The story was run by a number of smaller outlets and blogs, published by the Daily Mail and Metro UK some of the planet’s most-read publications, reported by respected American television network CBS and ran on South African radio. KFC South Africa finally responded to the social media fans of the alleged chicken conman saying: ‘It would be legendary if only it were true.

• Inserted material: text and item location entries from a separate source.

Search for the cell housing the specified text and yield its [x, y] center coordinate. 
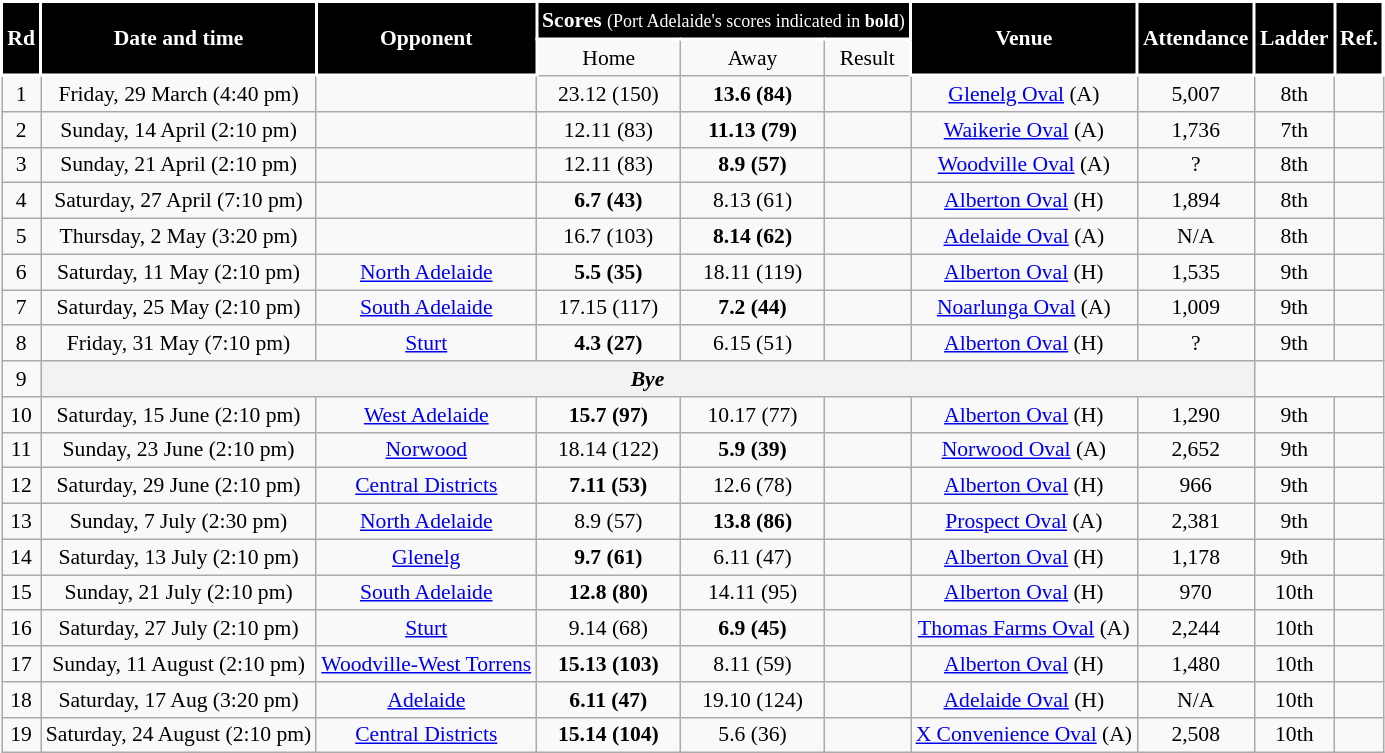
15.7 (97) [608, 415]
13.6 (84) [752, 93]
Result [868, 57]
Adelaide Oval (A) [1024, 237]
Saturday, 24 August (2:10 pm) [179, 735]
6 [22, 272]
10.17 (77) [752, 415]
18 [22, 700]
16.7 (103) [608, 237]
6.9 (45) [752, 629]
Saturday, 17 Aug (3:20 pm) [179, 700]
7th [1294, 130]
Glenelg Oval (A) [1024, 93]
9 [22, 379]
966 [1196, 486]
Sunday, 21 July (2:10 pm) [179, 593]
5.6 (36) [752, 735]
Waikerie Oval (A) [1024, 130]
2,244 [1196, 629]
4.3 (27) [608, 344]
10 [22, 415]
Woodville-West Torrens [426, 664]
Adelaide [426, 700]
Noarlunga Oval (A) [1024, 308]
19.10 (124) [752, 700]
7.2 (44) [752, 308]
Saturday, 13 July (2:10 pm) [179, 557]
Bye [648, 379]
Saturday, 15 June (2:10 pm) [179, 415]
6.7 (43) [608, 201]
Rd [22, 39]
Home [608, 57]
Date and time [179, 39]
12 [22, 486]
5.9 (39) [752, 450]
23.12 (150) [608, 93]
15.14 (104) [608, 735]
Saturday, 25 May (2:10 pm) [179, 308]
14 [22, 557]
17.15 (117) [608, 308]
8 [22, 344]
Venue [1024, 39]
Thomas Farms Oval (A) [1024, 629]
19 [22, 735]
Sunday, 23 June (2:10 pm) [179, 450]
X Convenience Oval (A) [1024, 735]
1,009 [1196, 308]
14.11 (95) [752, 593]
2,381 [1196, 522]
5 [22, 237]
12.8 (80) [608, 593]
West Adelaide [426, 415]
Attendance [1196, 39]
Friday, 31 May (7:10 pm) [179, 344]
15 [22, 593]
Adelaide Oval (H) [1024, 700]
Sunday, 11 August (2:10 pm) [179, 664]
8.11 (59) [752, 664]
1,480 [1196, 664]
17 [22, 664]
8.13 (61) [752, 201]
1,535 [1196, 272]
1,178 [1196, 557]
Away [752, 57]
18.11 (119) [752, 272]
8.14 (62) [752, 237]
Thursday, 2 May (3:20 pm) [179, 237]
970 [1196, 593]
5,007 [1196, 93]
1,290 [1196, 415]
5.5 (35) [608, 272]
18.14 (122) [608, 450]
Ladder [1294, 39]
Saturday, 27 July (2:10 pm) [179, 629]
Glenelg [426, 557]
2,652 [1196, 450]
2,508 [1196, 735]
Ref. [1358, 39]
Prospect Oval (A) [1024, 522]
Opponent [426, 39]
13.8 (86) [752, 522]
Saturday, 27 April (7:10 pm) [179, 201]
9.7 (61) [608, 557]
15.13 (103) [608, 664]
Woodville Oval (A) [1024, 165]
1 [22, 93]
Saturday, 11 May (2:10 pm) [179, 272]
9.14 (68) [608, 629]
1,736 [1196, 130]
7.11 (53) [608, 486]
Norwood [426, 450]
4 [22, 201]
1,894 [1196, 201]
12.6 (78) [752, 486]
13 [22, 522]
7 [22, 308]
Friday, 29 March (4:40 pm) [179, 93]
Sunday, 14 April (2:10 pm) [179, 130]
11.13 (79) [752, 130]
2 [22, 130]
Sunday, 7 July (2:30 pm) [179, 522]
Sunday, 21 April (2:10 pm) [179, 165]
Scores (Port Adelaide's scores indicated in bold) [723, 20]
16 [22, 629]
11 [22, 450]
3 [22, 165]
6.15 (51) [752, 344]
Saturday, 29 June (2:10 pm) [179, 486]
Norwood Oval (A) [1024, 450]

Fake is as far as it gets with this story.’

Although his story was but a single tweet, providing only bare details, Teddy Otieno, who is verified on Twitter, is a news journalist for the Hot 96 FM, stood by his tweet when a source reached out for comment.

“I got it from a contact in KwaZulu Natal,” he said, and characterizing KFC’s denial as “a PR stunt”.

Apparently, the arrested individuals are supposed to appear before the court no later than 48 hours after their arrest according to South African law, but by mid-week, National Prosecuting Authority (NPA) spokesperson in KwaZulu-Natal said there had been no such appearance and the police in the province too had heard of the arrest they had supposedly made only via social media.

In another past incident, Teddy made Swaziland trend on Twitter after he said that, by decree of eSwatini King Mswati III, men there faced jail time if they did not marry two wives starting June 2019 and that the king already had 15 wives.

Refuting the rumours, Swatini’s government spokesperson said the story was not only an insult to the monarchy and the culture of eSwatini but a disgrace to journalism.